Selected text:
-- Begin --
Delaware   001-13357   84-0835164
 
(State or other jurisdiction
of incorporation)
  (Commission
File Number)
  (IRS Employer
Identification No.)
         
1660 Wynkoop Street, Suite 1000, Denver, CO       80202-1132
         
(Address of principal executive offices)       (Zip Code)
Registrant’s telephone number, including area code 303-573-1660
(Former name or former address, if changed since last report.)
Check the appropriate box below if the Form 8-K filing is intended to simultaneously satisfy the filing obligation of the registrant under any of the following provisions (see General Instruction A.2. below):
o   Written communications pursuant to Rule 425 under the Securities Act (17 CFR 230.425)
o   Soliciting material pursuant to Rule 14a-12 under the Exchange Act (17 CFR 240.14a-12)
o   Pre-commencement communications pursuant to Rule 14d-2(b) under the Exchange Act (17 CFR 240.14d-2(b))
o   Pre-commencement communications pursuant to Rule 13e-4(c) under the Exchange Act (17 CFR 240.13e-4(c))
 
 

 


 

Item 1.01   Entry into a Material Definitive Agreement
     On January 23, 2008, Royal Gold entered into the First Amendment to Second Amended and Restated Loan Agreement (the “Amendment”) by and among HSBC Bank USA, National Association (“Lender”), Royal Gold, Inc. (“Royal Gold”) and High Desert Mineral Resources, Inc., a wholly-owned subsidiary of Royal Gold (together with Royal Gold, “Borrowers”), amending certain provisions of the Second Amended and Restated Loan Agreement dated as of January 5, 2007, by and among Borrowers and Lender (the “Loan Agreement”). The Loan Agreement provides an $80 million credit facility to Borrowers. The Amendment extends the maturity date of the credit facility with Lender two years from December 31, 2010 to December 31, 2012. The Amendment also increased the metal price assumption for gold, added a metal price assumption for silver, which assumptions are used in Lender’s calculation of Borrowers’ borrowing base, and increased Borrowers’ consolidated tangible net worth base from $100 million to $330 million. As of January 23, 2008, Borrowers’ borrowing capacity under the credit facility, as amended by the Amendment, the full is $80 million available under the Loan Agreement. The foregoing summary is qualified in its entirety by reference to the Amendment, filed as Exhibit 10.1 to this Current Report on Form 8-K and the Loan Agreement, filed as Exhibit 10.2 to this Current Report on Form 8-K, which exhibits are incorporated herein by reference.
-- End --
Goal 1:
Output verbatim every line of the entries from the line containing "has width=1559, height=784." down to the line containing "click(x=307, y=324)", including both of those lines.
The Form 8-K excerpt and the entries were drawn from unrelated sources.

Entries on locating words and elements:
-- Begin --
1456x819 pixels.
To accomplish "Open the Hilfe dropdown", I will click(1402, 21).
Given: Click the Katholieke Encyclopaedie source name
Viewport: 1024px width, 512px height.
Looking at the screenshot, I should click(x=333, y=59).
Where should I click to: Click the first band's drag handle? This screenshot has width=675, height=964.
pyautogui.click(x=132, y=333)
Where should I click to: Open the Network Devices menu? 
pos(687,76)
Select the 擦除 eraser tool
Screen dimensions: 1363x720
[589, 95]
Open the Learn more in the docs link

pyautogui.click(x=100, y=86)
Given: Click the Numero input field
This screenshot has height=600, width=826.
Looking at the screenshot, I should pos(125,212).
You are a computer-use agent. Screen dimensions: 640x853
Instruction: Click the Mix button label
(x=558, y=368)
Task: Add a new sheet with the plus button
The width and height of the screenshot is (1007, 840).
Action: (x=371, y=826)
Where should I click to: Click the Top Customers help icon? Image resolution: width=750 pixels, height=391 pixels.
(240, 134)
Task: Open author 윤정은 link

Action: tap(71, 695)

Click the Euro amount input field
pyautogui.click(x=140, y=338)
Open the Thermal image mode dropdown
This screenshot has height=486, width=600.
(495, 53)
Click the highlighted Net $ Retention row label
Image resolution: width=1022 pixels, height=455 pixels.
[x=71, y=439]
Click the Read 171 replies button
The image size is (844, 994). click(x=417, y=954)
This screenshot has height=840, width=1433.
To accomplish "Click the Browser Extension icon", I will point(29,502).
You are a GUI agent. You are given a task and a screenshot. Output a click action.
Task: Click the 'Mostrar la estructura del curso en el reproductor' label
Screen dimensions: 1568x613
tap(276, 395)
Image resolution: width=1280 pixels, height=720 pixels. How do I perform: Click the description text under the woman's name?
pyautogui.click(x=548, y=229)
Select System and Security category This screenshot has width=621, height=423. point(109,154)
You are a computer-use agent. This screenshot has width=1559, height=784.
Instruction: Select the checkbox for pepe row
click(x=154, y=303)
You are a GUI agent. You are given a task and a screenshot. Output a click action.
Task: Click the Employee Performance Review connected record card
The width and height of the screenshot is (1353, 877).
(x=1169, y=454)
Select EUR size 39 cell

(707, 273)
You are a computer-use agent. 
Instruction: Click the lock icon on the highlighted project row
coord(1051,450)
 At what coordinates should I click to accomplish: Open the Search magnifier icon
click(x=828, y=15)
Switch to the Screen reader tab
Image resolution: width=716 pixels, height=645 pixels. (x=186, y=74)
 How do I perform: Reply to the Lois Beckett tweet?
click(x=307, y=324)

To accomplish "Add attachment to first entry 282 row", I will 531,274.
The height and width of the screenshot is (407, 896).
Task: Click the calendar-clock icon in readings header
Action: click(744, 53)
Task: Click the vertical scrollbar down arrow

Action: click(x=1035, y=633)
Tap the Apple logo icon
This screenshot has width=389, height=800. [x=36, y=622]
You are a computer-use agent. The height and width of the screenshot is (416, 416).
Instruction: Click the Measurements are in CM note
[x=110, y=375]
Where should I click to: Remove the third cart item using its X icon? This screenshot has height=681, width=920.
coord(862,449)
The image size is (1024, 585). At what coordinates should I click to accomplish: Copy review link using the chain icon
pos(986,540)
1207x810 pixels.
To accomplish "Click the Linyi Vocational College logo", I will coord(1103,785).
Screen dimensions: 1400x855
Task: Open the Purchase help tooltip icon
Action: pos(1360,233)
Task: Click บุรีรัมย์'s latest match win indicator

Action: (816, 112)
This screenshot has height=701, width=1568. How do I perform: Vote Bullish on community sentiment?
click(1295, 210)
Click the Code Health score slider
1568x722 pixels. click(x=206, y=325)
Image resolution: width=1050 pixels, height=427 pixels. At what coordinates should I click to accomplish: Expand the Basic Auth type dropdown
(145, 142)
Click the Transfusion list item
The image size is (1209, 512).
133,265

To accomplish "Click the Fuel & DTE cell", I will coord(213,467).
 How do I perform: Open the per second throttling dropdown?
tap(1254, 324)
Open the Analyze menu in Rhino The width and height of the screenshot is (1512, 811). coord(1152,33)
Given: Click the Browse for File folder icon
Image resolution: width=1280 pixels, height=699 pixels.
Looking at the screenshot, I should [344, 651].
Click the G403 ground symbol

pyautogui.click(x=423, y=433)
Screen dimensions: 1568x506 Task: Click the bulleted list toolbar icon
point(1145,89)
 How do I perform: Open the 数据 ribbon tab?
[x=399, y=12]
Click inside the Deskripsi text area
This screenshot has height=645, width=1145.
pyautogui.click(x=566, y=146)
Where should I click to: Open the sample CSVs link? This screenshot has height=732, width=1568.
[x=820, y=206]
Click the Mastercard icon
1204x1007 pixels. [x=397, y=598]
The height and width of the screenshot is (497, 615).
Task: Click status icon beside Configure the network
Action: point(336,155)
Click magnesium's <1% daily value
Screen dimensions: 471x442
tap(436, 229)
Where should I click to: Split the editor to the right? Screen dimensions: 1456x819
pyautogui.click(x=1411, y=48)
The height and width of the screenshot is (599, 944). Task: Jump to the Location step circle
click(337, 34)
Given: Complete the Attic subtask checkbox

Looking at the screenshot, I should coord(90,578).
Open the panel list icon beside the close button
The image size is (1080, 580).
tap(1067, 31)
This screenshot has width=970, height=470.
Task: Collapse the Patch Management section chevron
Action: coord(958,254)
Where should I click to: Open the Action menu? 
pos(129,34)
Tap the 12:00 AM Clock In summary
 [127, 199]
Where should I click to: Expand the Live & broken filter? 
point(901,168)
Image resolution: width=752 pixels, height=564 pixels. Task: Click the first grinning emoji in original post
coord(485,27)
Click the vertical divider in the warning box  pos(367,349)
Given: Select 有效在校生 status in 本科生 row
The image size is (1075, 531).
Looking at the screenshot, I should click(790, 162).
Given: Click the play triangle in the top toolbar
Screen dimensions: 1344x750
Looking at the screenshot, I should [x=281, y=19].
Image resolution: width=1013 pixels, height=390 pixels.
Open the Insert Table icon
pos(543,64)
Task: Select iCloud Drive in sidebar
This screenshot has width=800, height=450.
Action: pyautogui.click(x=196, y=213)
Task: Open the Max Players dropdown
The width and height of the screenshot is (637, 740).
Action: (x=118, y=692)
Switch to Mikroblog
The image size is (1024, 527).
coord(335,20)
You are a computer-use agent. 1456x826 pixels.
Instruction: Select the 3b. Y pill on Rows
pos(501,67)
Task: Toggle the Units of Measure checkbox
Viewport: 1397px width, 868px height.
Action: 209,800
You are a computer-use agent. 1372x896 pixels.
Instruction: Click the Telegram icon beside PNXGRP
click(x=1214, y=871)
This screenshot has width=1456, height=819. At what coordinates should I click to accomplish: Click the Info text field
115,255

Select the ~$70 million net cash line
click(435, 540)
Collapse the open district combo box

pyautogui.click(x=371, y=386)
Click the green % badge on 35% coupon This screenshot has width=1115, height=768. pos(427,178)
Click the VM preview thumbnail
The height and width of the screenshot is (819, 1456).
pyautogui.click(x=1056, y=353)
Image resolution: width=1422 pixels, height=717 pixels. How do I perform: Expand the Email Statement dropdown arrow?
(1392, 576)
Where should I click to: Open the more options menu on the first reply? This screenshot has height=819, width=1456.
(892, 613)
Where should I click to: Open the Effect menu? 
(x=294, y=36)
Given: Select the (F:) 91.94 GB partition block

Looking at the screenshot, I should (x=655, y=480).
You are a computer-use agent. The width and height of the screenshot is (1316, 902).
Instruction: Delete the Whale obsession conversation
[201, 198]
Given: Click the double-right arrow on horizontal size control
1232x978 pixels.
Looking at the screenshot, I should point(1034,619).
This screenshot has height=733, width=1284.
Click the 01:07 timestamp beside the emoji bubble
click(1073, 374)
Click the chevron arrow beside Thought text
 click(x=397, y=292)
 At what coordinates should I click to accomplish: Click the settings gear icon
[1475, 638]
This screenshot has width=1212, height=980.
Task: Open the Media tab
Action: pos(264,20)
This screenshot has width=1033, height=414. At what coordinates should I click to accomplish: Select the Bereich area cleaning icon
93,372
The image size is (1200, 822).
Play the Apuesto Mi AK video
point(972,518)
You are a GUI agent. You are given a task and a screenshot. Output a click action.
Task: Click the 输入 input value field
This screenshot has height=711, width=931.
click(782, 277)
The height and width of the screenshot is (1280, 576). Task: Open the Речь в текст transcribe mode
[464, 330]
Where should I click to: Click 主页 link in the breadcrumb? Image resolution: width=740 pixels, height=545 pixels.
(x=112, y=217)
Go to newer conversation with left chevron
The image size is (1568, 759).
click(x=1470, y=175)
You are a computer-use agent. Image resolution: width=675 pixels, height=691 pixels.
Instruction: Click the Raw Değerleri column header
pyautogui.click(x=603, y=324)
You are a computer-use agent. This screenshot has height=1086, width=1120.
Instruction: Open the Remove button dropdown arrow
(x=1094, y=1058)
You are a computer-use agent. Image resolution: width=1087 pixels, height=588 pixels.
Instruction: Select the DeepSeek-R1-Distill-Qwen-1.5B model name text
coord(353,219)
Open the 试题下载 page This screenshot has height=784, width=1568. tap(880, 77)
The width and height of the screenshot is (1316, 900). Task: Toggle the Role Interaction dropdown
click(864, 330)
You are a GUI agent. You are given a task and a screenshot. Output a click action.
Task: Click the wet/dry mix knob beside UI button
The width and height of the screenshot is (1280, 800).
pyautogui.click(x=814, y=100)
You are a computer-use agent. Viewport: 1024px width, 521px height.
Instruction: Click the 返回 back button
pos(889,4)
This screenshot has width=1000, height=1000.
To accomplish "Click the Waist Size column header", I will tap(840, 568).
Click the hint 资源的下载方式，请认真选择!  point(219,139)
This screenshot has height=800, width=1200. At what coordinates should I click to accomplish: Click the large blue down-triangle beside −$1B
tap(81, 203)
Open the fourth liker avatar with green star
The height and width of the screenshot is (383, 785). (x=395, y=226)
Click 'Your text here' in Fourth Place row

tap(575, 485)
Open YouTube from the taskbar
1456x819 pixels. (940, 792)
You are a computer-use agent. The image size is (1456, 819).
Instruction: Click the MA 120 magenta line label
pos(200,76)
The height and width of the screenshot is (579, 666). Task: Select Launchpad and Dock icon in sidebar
-- End --
Goal 2:
Reproduce everything in the Form 8-K excerpt from "(Address of principal" down to "(17 CFR 240.13e-4(c))", swapping each occurrence of "Exchange Act" for "Securities Exchange Act".

Correct answer 1:
You are a computer-use agent. This screenshot has width=1559, height=784.
Instruction: Select the checkbox for pepe row
click(x=154, y=303)
You are a GUI agent. You are given a task and a screenshot. Output a click action.
Task: Click the Employee Performance Review connected record card
The width and height of the screenshot is (1353, 877).
(x=1169, y=454)
Select EUR size 39 cell

(707, 273)
You are a computer-use agent. 
Instruction: Click the lock icon on the highlighted project row
coord(1051,450)
 At what coordinates should I click to accomplish: Open the Search magnifier icon
click(x=828, y=15)
Switch to the Screen reader tab
Image resolution: width=716 pixels, height=645 pixels. (x=186, y=74)
 How do I perform: Reply to the Lois Beckett tweet?
click(x=307, y=324)

Correct answer 2:
(Address of principal executive offices)       (Zip Code)
Registrant’s telephone number, including area code 303-573-1660
(Former name or former address, if changed since last report.)
Check the appropriate box below if the Form 8-K filing is intended to simultaneously satisfy the filing obligation of the registrant under any of the following provisions (see General Instruction A.2. below):
o   Written communications pursuant to Rule 425 under the Securities Act (17 CFR 230.425)
o   Soliciting material pursuant to Rule 14a-12 under the Securities Exchange Act (17 CFR 240.14a-12)
o   Pre-commencement communications pursuant to Rule 14d-2(b) under the Securities Exchange Act (17 CFR 240.14d-2(b))
o   Pre-commencement communications pursuant to Rule 13e-4(c) under the Securities Exchange Act (17 CFR 240.13e-4(c))